The success percentages of LSTM, PSGM and SRNN are given in Fig. 3 for Nikkei data sets. The meaning of success percentage in Fig. 3 is the same in Fig. 2. According to Fig. 3, SRNN has %60, %80, %20 and %100 success percentages for mean, standard deviation, minimum and maximum statistics, respectively.

Fig. 3

Comparison of the ANNs for Nikkei data sets according to descriptive statistics

4 Conclusion and discussions

Deep artificial neural networks have been used to solve forecasting problems in recent years. Recurrent deep neural networks are the most preferred type of deep neural network. Simple deep recurrent neural networks are suffered from vanishing and exploding gradient problems. LSTM and GRU deep recurrent neural networks managed to solve mentioned problems using gates. Using gates means that the number of parameters should be dramatically increased.

The contribution of this paper is proposing a learning algorithm based on particle swarm optimization with some effective modifications.

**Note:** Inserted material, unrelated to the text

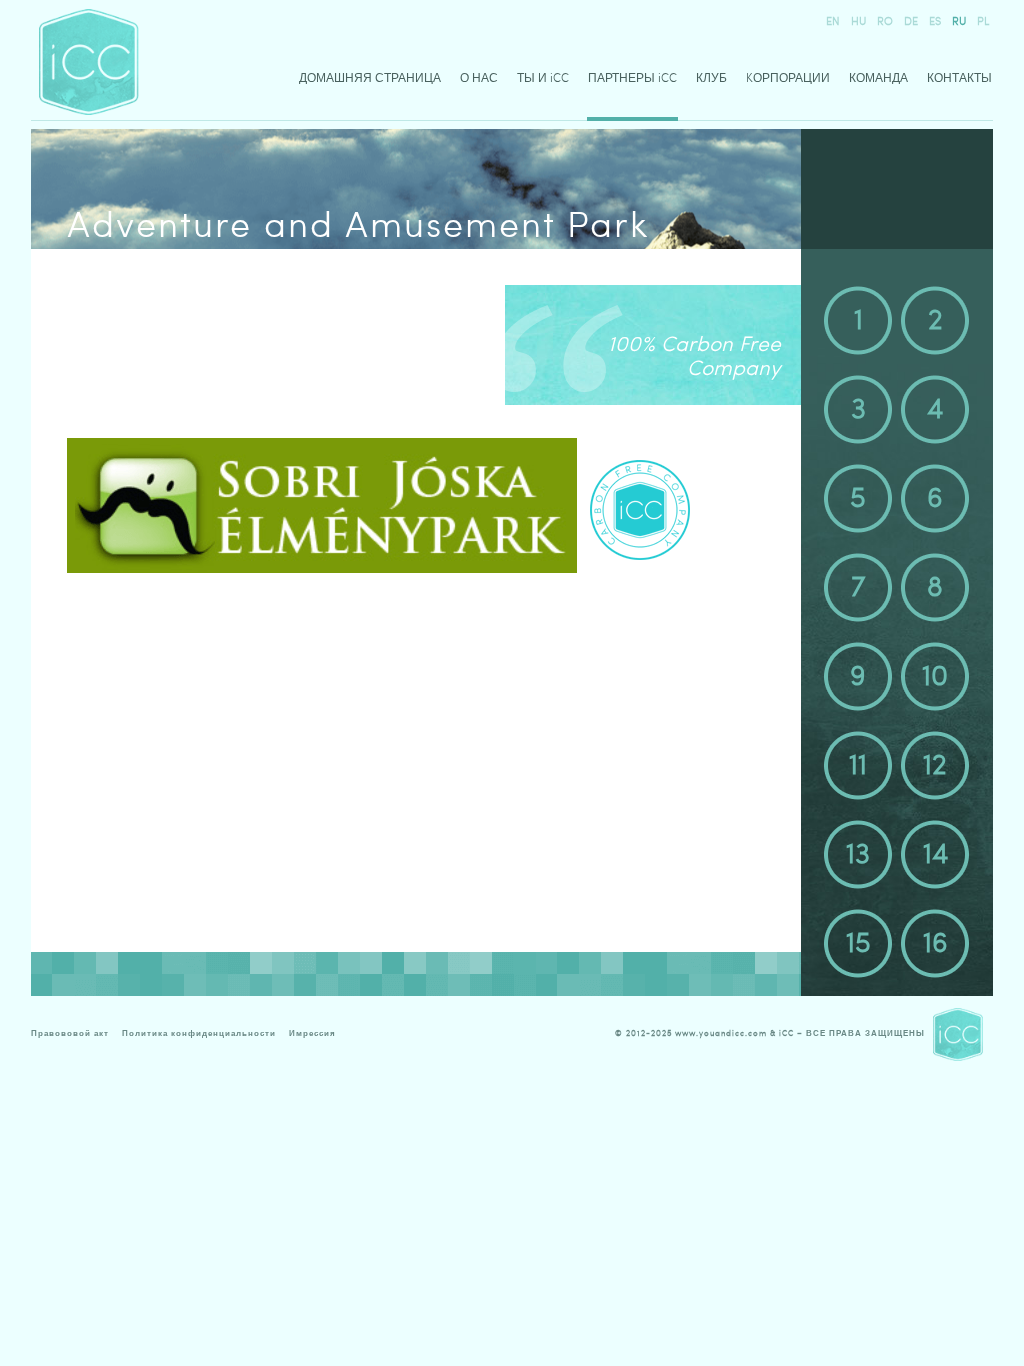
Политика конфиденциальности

The proposed learning algorithm does not have vanishing or exploding gradient problems because it does not need gradients of the objective function. The performance of a deep simple recurrent neural network with the proposed learning algorithm is compared with the performance of LSTM and PSGM artificial neural networks for the stock exchange data sets. LSTM is trained by the gradient-based algorithm and this provides to compare gradient-based algorithm with PSO-based algorithm. It is shown that the forecasting performance of the proposed method is better than the others. According to mean descriptive statistics, the success rate of the proposed method is %60 for both stock exchange data sets. Moreover, the variation of the results for the proposed method is the minimum among the applied methods. The proposed method is not better than others according to minimum statistics. The best results of the proposed method are not better than the others but the results are very close to other results. It can be said that the proposed method can be used to forecast stock exchange data sets.

The limitation of the proposed method can be seen for the large networks. The PSO algorithms can have problems with a big number of hidden layers because of large-scale optimization problems. This problem can be seen for image processing problems but it will not be a problem for forecasting problems. Because forecasting problems do not need too many hidden layers.

In future studies, the architecture of the simple deep recurrent neural networks can be strengthened using different artificial neuron models and hybridization of the classical forecasting method. The obtained new deep recurrent neural networks can be trained with a simple modification of the proposed method.